A quand la construction d’une mairie propre à la commune ?
C’est une de nos grandes préoccupations, c’est un grand rêve. Il y a eu des rumeurs que la GIZ avait des fonds pour accompagner le Togo. On a lorgné un peu là, mais jusqu’à présent, nous n’avons pas encore d’information assez précise. Certains disent que c’est pour l’intérieur, d’autres disent que le Golfe est aussi dedans. Mais nous-mêmes aussi, nous voulons ambitionner sur nos propres budgets. Nous voulons aller vers les partenaires extérieurs, on est en train de faire des tentatives ; nous rêvons que l’extérieur peut nous accompagner. Nous-mêmes avec les ressources internes, quand on va commencer à faire les recettes, on va ponctionner là-dessus et d’ici l’année prochaine…Nous avons même déjà identifié un espace, une réserve administrative sur laquelle nous voulons faire notre mairie, avec des voies d’accès bitumées, électrifiées, avec des fleurs…Nous voulons qu’on nous sente parce que comme je le dis, la décentralisation, c’est une opportunité que l’autorité centrale a créée, il faut faire en sorte que l’autorité elle-même soit surprise et davantage nous accompagne.

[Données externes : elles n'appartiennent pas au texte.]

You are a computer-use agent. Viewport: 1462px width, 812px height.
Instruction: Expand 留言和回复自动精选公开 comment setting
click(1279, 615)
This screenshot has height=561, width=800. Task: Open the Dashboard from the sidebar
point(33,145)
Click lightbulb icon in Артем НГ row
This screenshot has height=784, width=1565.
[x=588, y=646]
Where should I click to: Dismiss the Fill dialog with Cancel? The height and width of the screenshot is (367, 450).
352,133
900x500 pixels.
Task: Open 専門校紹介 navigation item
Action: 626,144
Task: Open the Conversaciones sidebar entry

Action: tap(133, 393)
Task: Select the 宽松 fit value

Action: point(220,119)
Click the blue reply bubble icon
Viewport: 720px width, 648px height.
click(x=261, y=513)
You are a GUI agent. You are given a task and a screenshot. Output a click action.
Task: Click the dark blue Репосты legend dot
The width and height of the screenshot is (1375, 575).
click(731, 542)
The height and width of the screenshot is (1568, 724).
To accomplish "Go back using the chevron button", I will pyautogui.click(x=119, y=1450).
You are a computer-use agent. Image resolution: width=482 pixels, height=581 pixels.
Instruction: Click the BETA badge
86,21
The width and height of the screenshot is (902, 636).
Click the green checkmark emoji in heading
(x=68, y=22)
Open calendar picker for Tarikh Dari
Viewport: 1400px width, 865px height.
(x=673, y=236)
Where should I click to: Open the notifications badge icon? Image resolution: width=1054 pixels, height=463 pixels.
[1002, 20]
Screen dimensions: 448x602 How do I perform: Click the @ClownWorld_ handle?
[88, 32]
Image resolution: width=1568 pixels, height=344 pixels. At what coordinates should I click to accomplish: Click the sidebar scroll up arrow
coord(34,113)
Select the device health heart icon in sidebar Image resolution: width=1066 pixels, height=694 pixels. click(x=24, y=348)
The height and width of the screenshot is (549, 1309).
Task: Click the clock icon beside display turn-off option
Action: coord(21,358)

Un mot à l’endroit de vos administrés ?
A mes compatriotes de la Commune du Golfe 2, ceux qui nous ont portés à la tête de la commune avec comme chef lieu Hedzranawoé, je sais qu’ils sont impatients. Depuis juin, ils ont voté, ils connaissent le nom du maire, mais ils ne voient pas le maire activement. On se prépare, on se prépare pour venir avec beaucoup d’énergie et on veut que les habitants de la commune soient à nos côtés. Nous allons faire une sensibilisation. La décentralisation, c’est le développement par les populations à la base pour elles-mêmes. Donc nous ne serons que des coordonnateurs, il faudrait qu’ils aient de grosses ambitions, qu’ils nous poussent à des résultats et nous serons tous performants. Un peu de patience, nous sommes en train d’arriver avec beaucoup de projets et d’ambitions pour notre commune.